Cuando he preguntado a los nahuas a dónde van las personas cuando mueren la respuesta casi automática es al cielo, al infierno o al purgatorio. Una reflexión más profunda los lleva inevitablemente a complejizar la respuesta inicial. Ellos explican que cuando las personas mueren, su almatzi o yolotzi (“alma o ánima”) va a distintos sitios de la muerte.
Antes o en el momento de la muerte de una familiar, los nahuas se organizan para conseguir plantas, minerales y objetos indispensables para formar la ofrenda mortuoria, elementos con una connotación simbólica particular, los que se disponen dentro del féretro. Los nahuas de San Isidro tienen prácticas culturales distintas al resto de los once barrios, en esta ocasión me enfoco únicamente a esos once. La ofrenda mortuoria se integra de los elementos siguientes:
- La mitad de una barra de jabón amarillo y sin aroma
- Un jarrito de barro nuevo sin mayores adornos que unas grecas negras
- Una jícara de calabaza nueva y sin color
- Un puñado de tequesquite (sal mineral)
- Un manojo de pasto fresco y largo
- Un pequeño maguey con raíz
- Una vara de rosa de castilla con espinas y sin hojas
- Un estropajo de fibras naturales
La ofrenda se entrega a todos los difuntos sin importar su edad o sexo. El sentido que tiene se entiende a través de la historia propia, es decir, los discursos y las acciones nahuas que explican a la naturaleza, a lo sobrenatural, a lo sagrado y a los nahuas mismos a través del tiempo [2]. Todo íntimamente relacionado.

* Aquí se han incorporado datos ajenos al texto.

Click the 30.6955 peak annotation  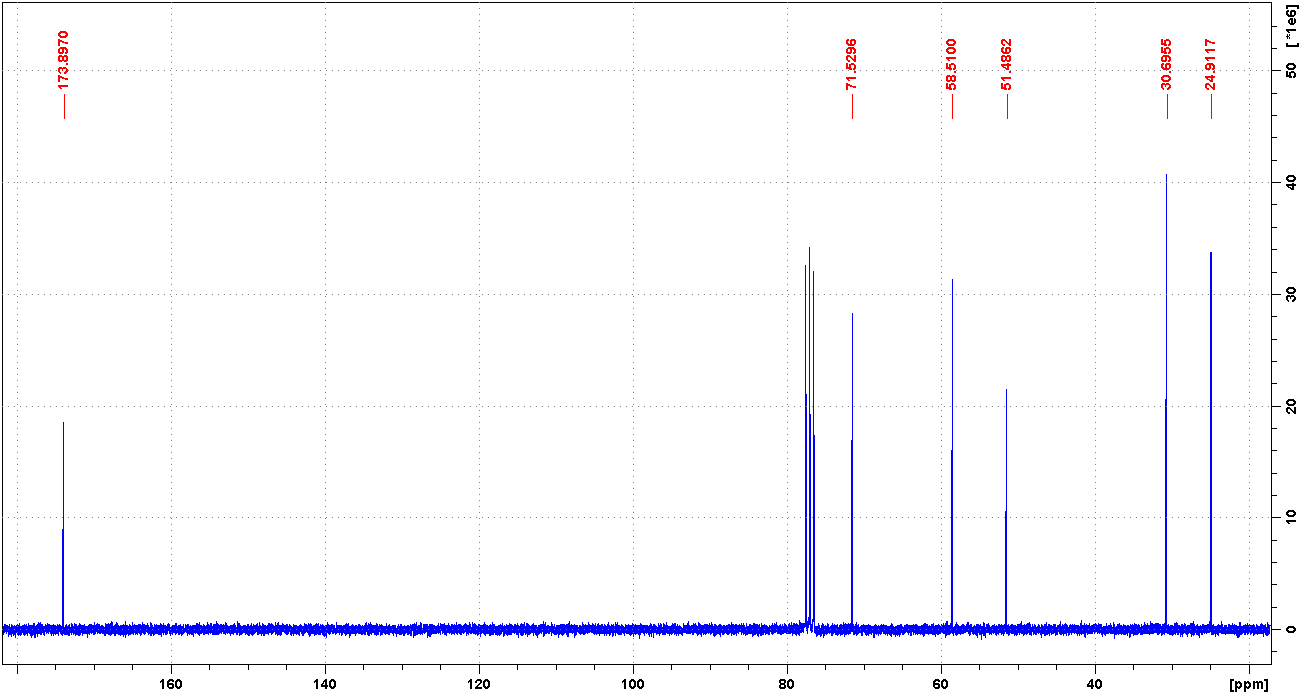coord(1166,65)
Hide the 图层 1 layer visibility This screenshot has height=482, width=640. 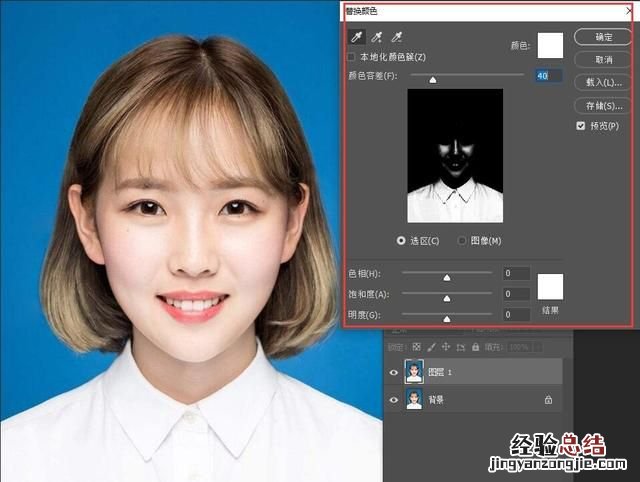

Para los nahuas la ofrenda mortuoria es la defensa que necesita el alma para cruzar los siete peligrosos caminos de la muerte y poder llegar al destino que le corresponde. Bajo sus ideas, al noveno día de la muerte los yolotzitzin (plural de yolotzi) inician un trayecto de un año. Atravesando los caminos siguientes:
1º El camino del bien y del mal: Octli de teotl ni octli de amocuali.
2º El camino de espinas: Octlitentocdezopotl.
3º El camino de basura: Octlitentoctlazoltech.
4º El camino de serpientes: Octlitentoccoame.
5º El camino de borregos: Octli de ixcame.
6º El camino de chivos: Octli de chitome.
7º El río o mar negro, o el río o mar de los perros: Atoyac de itzcuime (itzcuintli o chichi).
El orden de los caminos es mi propuesta, con el visto bueno de los nahuas. No todos los interlocutores los organizaron como los presento.
El trayecto inicia en el punto donde el yolotzi se enfrenta con el demonio, amocuali (“no bueno”). El mal intenta tocar al alma para llevársela, pero este pone de frente la vara de rosa de castilla y el mal se lastima con las espinas.
El segundo camino está lleno de grandes espinas (dezopotl), que no son un problema si el alma calza huaraches de ixtle, los que no forman parte de la ofrenda sino de la preparación del cuerpo.
El cruce de la tercera senda implica enfrentarse a la basura (tlazoltech), y más que lastimar al yolotzi lo manchan, la protección sigue siendo el calzado de ixtle.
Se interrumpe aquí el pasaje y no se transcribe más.